Today, a first-year medical student was doing her community service hours with JOH. After becoming oriented to the mobile clinic, she went to see a patient who complained of a rash and itching scalp. When the student finished taking the patient's history, she presented the patient to JOH. It did not require much examining for JOH to see the source of the problems, which were crawling on the patient's long, brown hair. The body rash was the result of multiple bites from body lice. The patient was instructed about the use of appropriate medications, and was immediately sent back to the shelter where the staff was alerted to the patient's need to follow up with the treatment instructions.
JOH later learned that the triage nurse had removed several lice from the patient's hair before sending him to the mobile clinic. With such an obvious diagnosis, JOH requested that the triage nurses limit the number of locations to which they send patients with lice and institute treatment as soon as possible.
The patient came to the mobile clinic complaining of a swollen finger. Multiple diagnoses came to mind as JOH read the chart but, when he examined the patient, he saw a very swollen and obviously painful paronychia. A third-year student was working today, and JOH wanted her to learn how to treat such an infection. After preparing the finger for surgery, JOH unsheathed a no. 11 blade and asked the student to aim the stream of methyl fluoride from about two feet directly above the area of loculated pus. This allows anesthesia of the area long enough to introduce the blade into the abscessed area for drainage. The quicker the procedure can be performed, the better it is for the patient. The stream was cooling the area well enough, but not freezing it. JOH instructed the student to increase the height of the anesthesia bottle, and white frost quickly appeared. The swelling was incised and drainage was easily accomplished. When the patient left the clinic, he was appreciative and much more comfortable than when he arrived.

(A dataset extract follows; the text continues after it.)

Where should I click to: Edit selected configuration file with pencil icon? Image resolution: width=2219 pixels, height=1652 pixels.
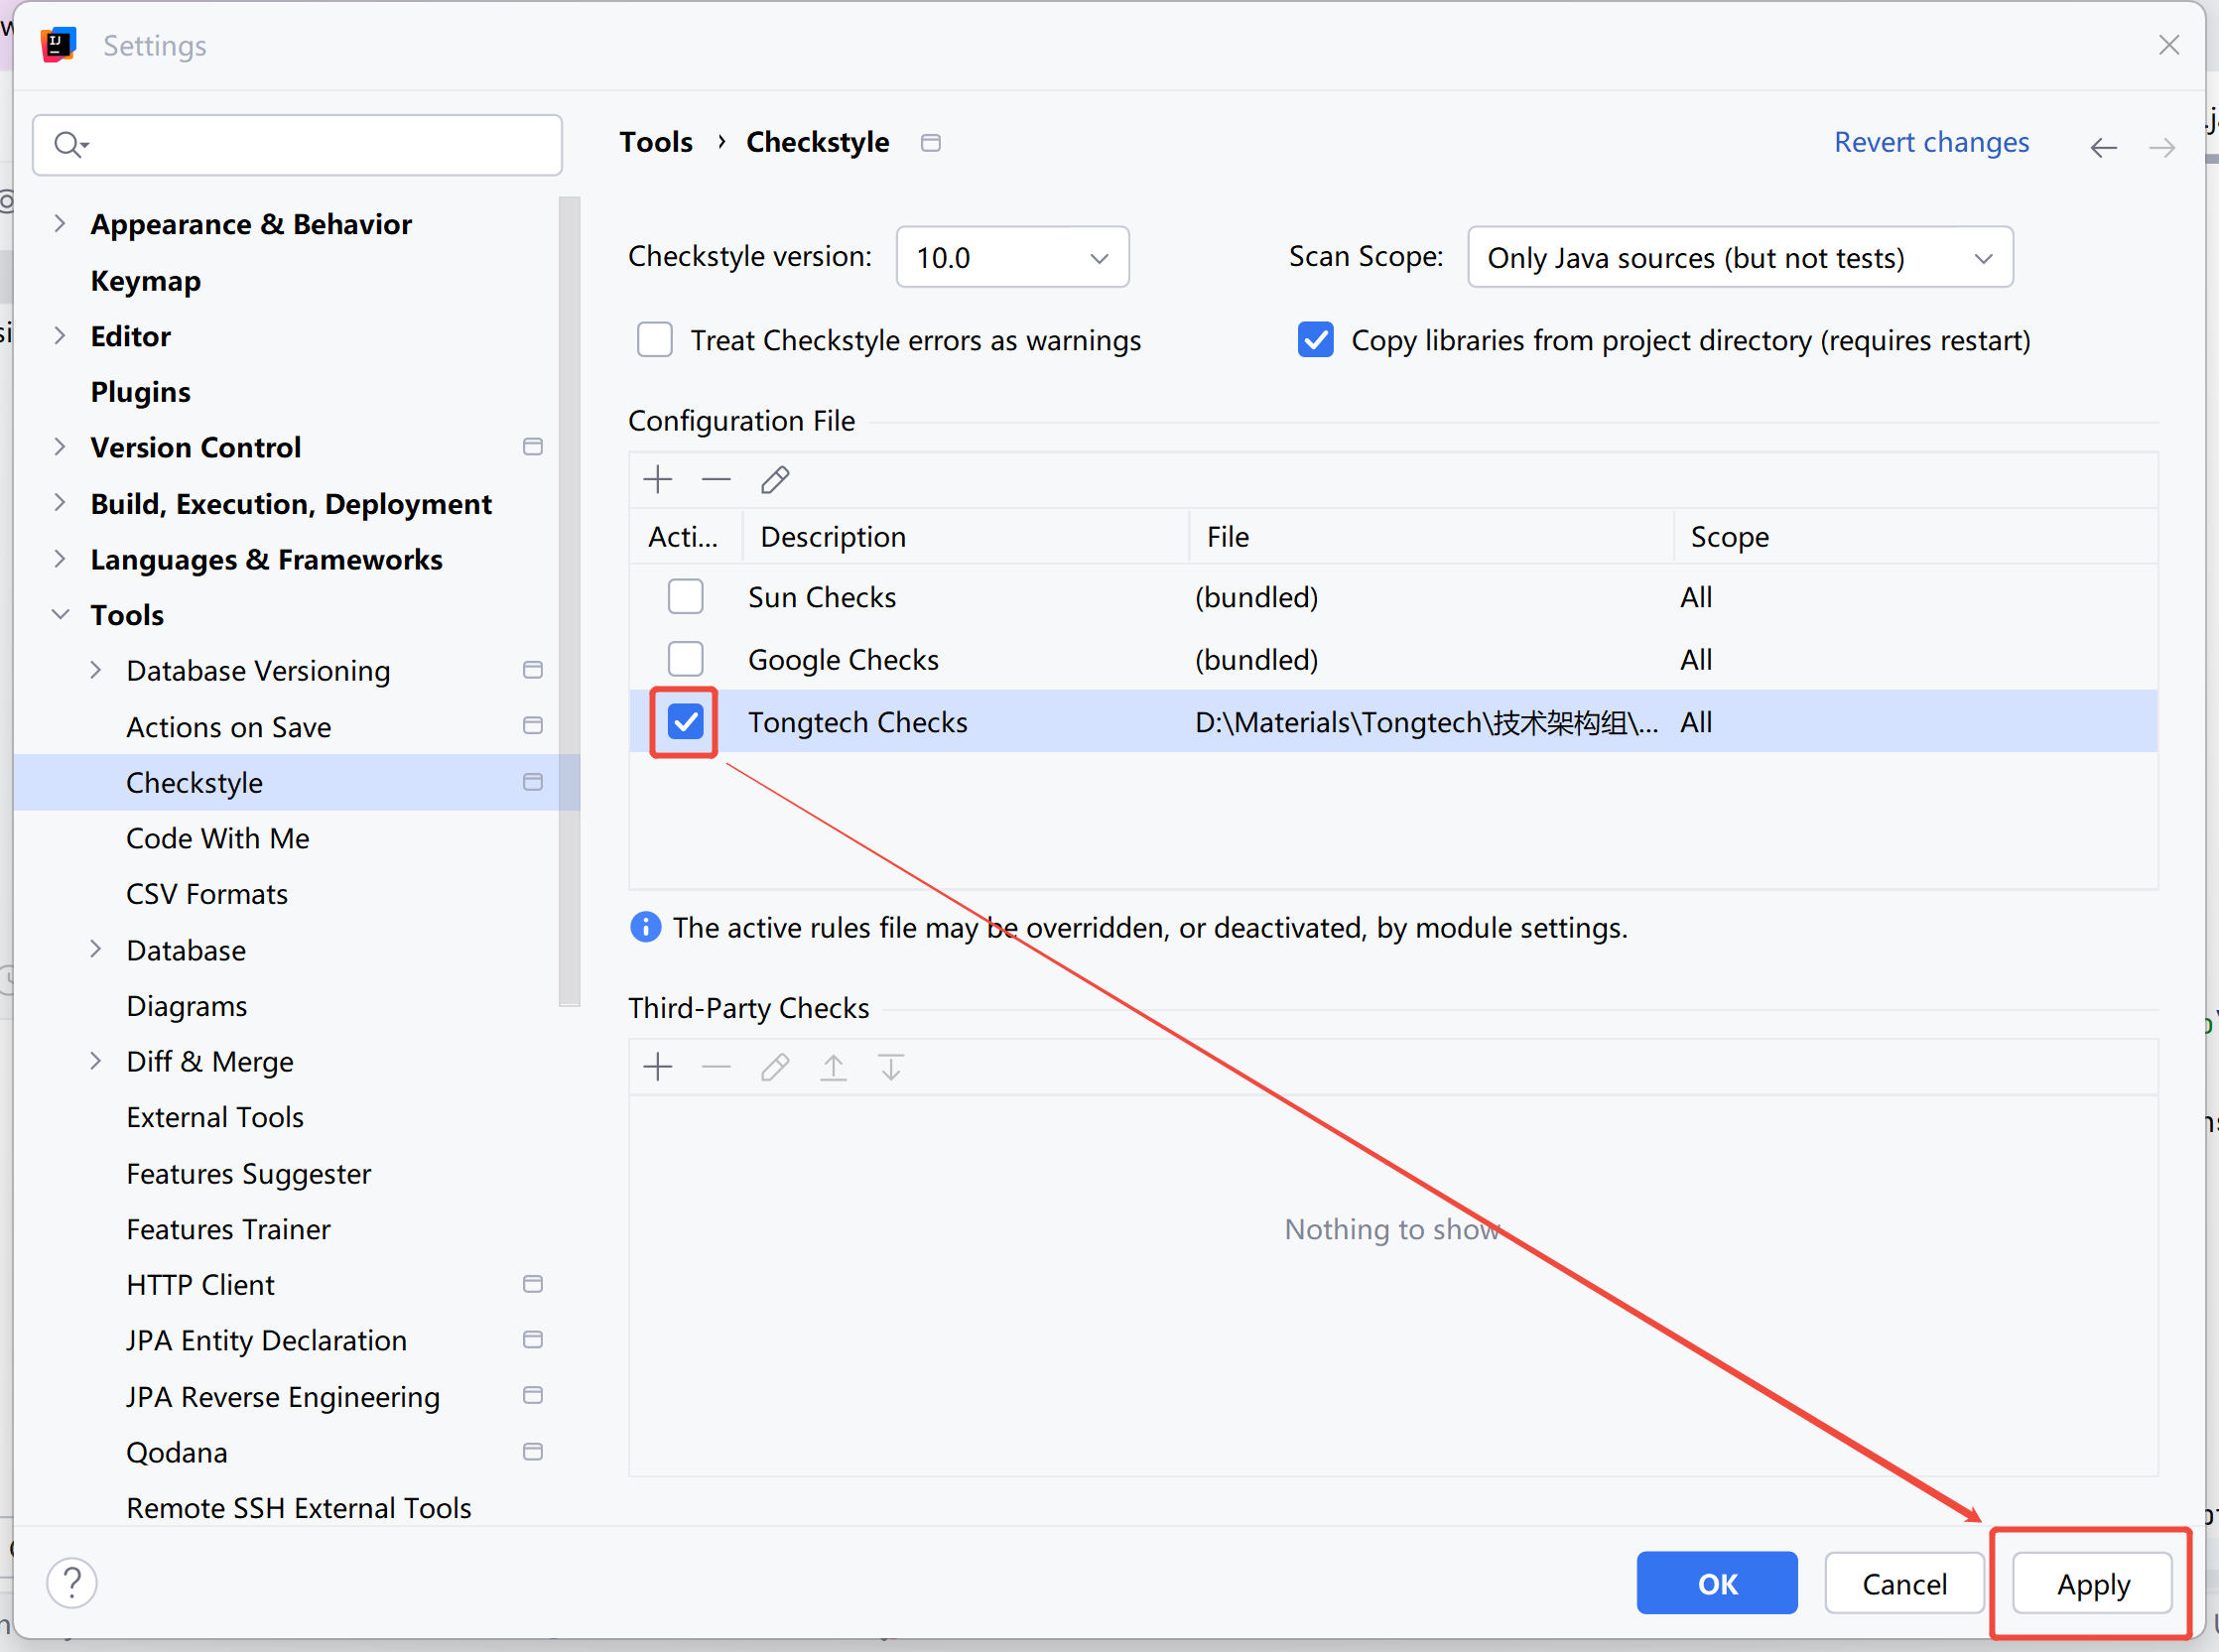tap(775, 480)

The patient was a small 62-year-old woman who spoke in Spanish through an adept interpreter about her shoulder and neck pain. The pain had been present for two years, but in the past two months it had become more severe. Despite a life of hard work in Mexico, the woman had not sustained injury to the area, and she had not recently done anything to aggravate it. The differential diagnoses included osteoarthritis of the shoulders, degenerative joint and disc disease of the neck, and polymyalgia rheumatica. Atypical chest pain with a cardiac etiology was also entertained, but was less likely because the pain was not aggravated by activity. JOH began examining the shoulders, which had some crepitus in each joint. Pain was present with elevation of both arms. The reflexes and strength were good bilaterally, and there was no sign of radiculopathy with neck extension and pressure to the top of the head. The woman's age and symptoms were right for polymyalgia rheumatica, and a sedimentation rate and complete blood count would help support the diagnosis.
After years spent in private family practice and academia, John O'Handley, M.D. is medical director of the Mount Carmel Outreach Program in Columbus, Ohio. The program provides free medical care to uninsured and homeless patients throughout the city on a mobile coach clinic. Dr. O'Handley continues to see private patients two mornings a week.